INSTRUCTIONS FOR THE TASK = Reproduce the records below exactly, but leave their pictures out of the copy.

DATA UNDER STUDY =
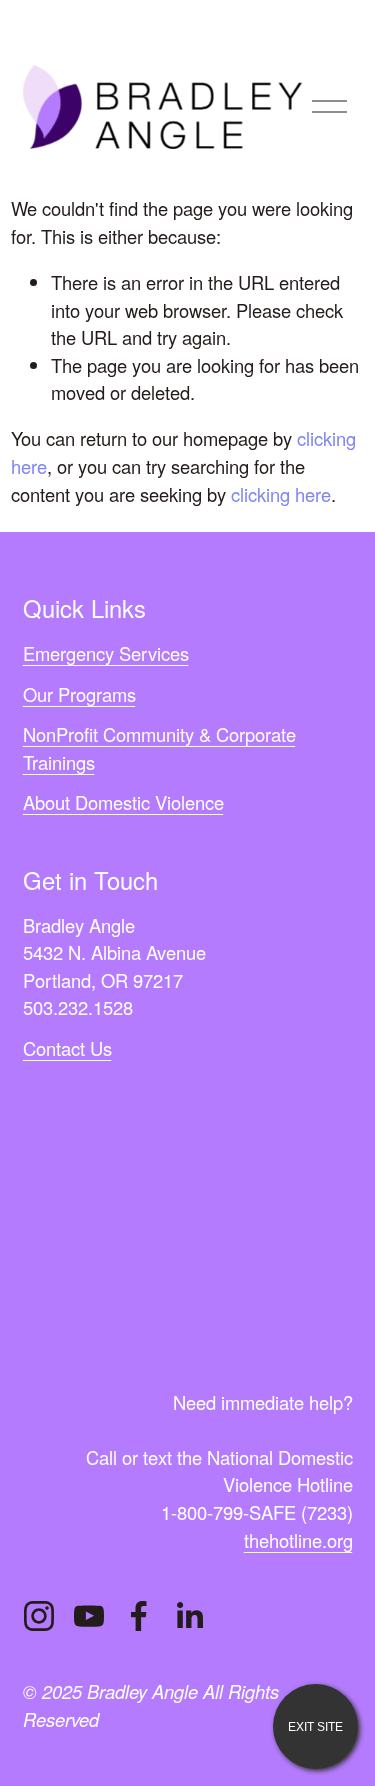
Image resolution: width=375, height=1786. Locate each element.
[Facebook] (139, 1616)
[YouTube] (89, 1616)
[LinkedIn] (189, 1616)
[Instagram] (39, 1616)
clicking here (281, 494)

SOLUTION TO THIS PROBLEM =
Image resolution: width=375, height=1786. Locate each element.
[Facebook] (139, 1616)
[YouTube] (89, 1616)
[LinkedIn] (189, 1616)
[Instagram] (39, 1616)
clicking here (281, 494)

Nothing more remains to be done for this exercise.